I/O

Serialization and deserialization for all xftsim data structures: haplotypes, phenotypes, effects, architectures, and full simulation checkpoints. Also provides import from PLINK/sgkit and GRG loading.

I/O functions for xftsim data structures.

Provides serialization (save/load) for haplotypes, phenotypes, effects, architectures, and full simulation checkpoints. Also provides import functions for PLINK and sgkit datasets, and GRG loading.

Public API

save_haplotypes_npz / load_haplotypes_npz

Round-trip DenseHaplotypeArray to/from compressed .npz.

save_phenotypes_npz / load_phenotypes_npz

Round-trip PhenotypeArray to/from compressed .npz.

save_effects_npz / load_effects_npz

Round-trip any EffectSpec subclass to/from compressed .npz.

save_architecture / load_architecture

Round-trip Architecture to/from a directory (JSON + .npz).

save_simulation_checkpoint / load_simulation_checkpoint

Round-trip full simulation state to/from a directory.

load_grg

Load a GRG file as a GraphHaplotypeOperator.

read_plink1_as_pseudohaplotypes

Import PLINK 1 binary files as DenseHaplotypeArray.

haplotypes_from_sgkit_dataset

Import sgkit Dataset as DenseHaplotypeArray.

xftsim.io.genotypes_to_pseudo_haplotypes(genotypes)[source]

Converts genotype data to pseudo-haplotype 3D array.

Parameters:

genotypes (np.ndarray) – 2D array of genotype data (n, m) with values 0, 1, 2.

Return type:

ndarray

Returns:

np.ndarray – 3D array of pseudo-haplotype data (n, m, 2).

Parameters:

genotypes (ndarray)

xftsim.io.read_plink1_as_pseudohaplotypes(path, generation=0)[source]

Reads in PLINK 1 binary genotype data and returns a DenseHaplotypeArray object containing pseudo-haplotypes by randomly assigning haplotypes at heterozygous sites.

Parameters:
  • path (str) – The file path to the PLINK 1 binary genotype data.

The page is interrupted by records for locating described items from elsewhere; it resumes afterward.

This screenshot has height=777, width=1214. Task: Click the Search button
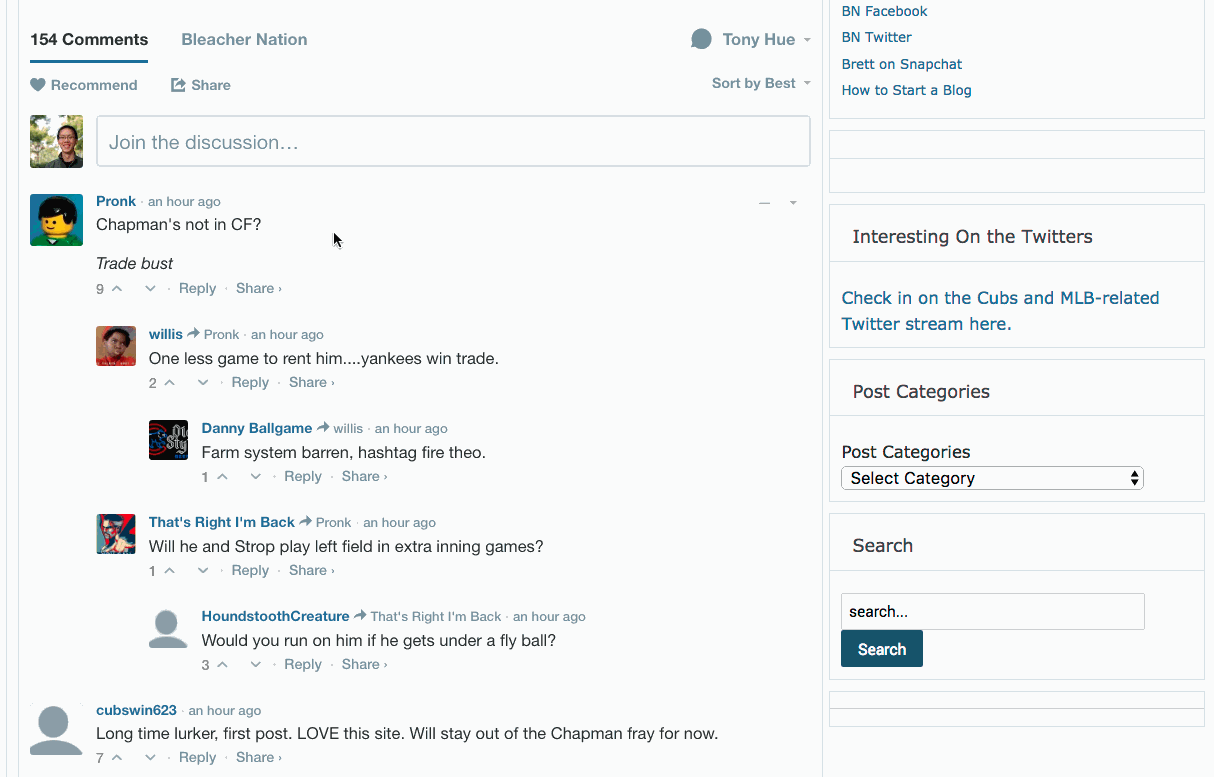point(881,648)
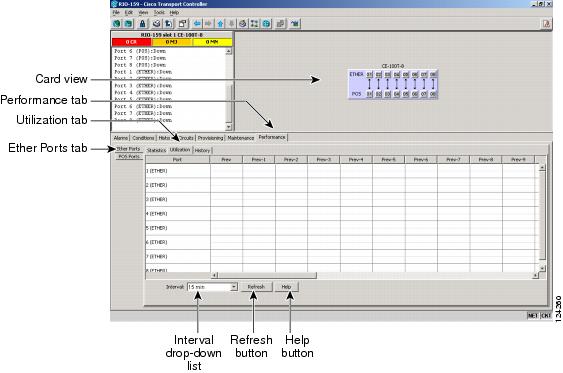Select the Utilization sub-tab
Viewport: 563px width, 373px height.
(180, 150)
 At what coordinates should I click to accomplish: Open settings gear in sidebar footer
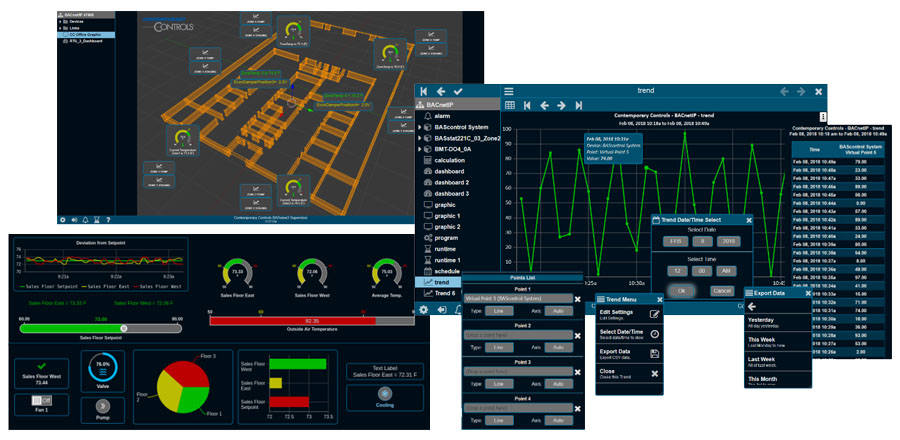click(x=423, y=309)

  • generation (int, optional) – Generation number. Default is 0.

Return type:

DenseHaplotypeArray

Returns:

xft.struct.DenseHaplotypeArray – Pseudo-haplotype array. The “pseudo-” prefix refers to the fact that the plink bfile format doesn’t track phase.

Raises:

ValueError – If the specified file path does not exist or is not in the expected format.

Parameters:
xftsim.io.haplotypes_from_sgkit_dataset(gdat, generation=0)[source]

Construct haplotype array from sgkit DataArray. Useful in conjuction with sgkit.io.vcf.vcf_to_zarr() and sgkit.load_dataset()

Parameters:
  • gdat (xr.Dataset) – Dataset generated by sgkit.load_dataset()

  • generation (int, optional) – Generation number. Default is 0.

Return type:

DenseHaplotypeArray

Returns:

xft.struct.DenseHaplotypeArray – Haplotype array.

Parameters:
  • gdat (Dataset)

  • generation (int)

xftsim.io.save_haplotypes_npz(haplotypes, path)[source]

Save DenseHaplotypeArray to compressed numpy format.

Parameters:
  • haplotypes (xft.struct.DenseHaplotypeArray) – The haplotype data to save.

  • path (str) – The path to save to (will add .npz extension if not present).

Parameters:
Return type:

None

xftsim.io.load_haplotypes_npz(path)[source]

Load DenseHaplotypeArray from compressed numpy format.

Parameters:

path (str) – The path to load from.

Return type:

DenseHaplotypeArray

Returns:

xft.struct.DenseHaplotypeArray – The loaded haplotype array.

Parameters:

path (str)

xftsim.io.load_grg(path, generation=0, bim_path=None)[source]

Load a GRG file and return a GraphHaplotypeOperator.

Parameters:
  • path (str) – Path to the .grg file.

  • generation (int, optional) – Generation number. Default 0.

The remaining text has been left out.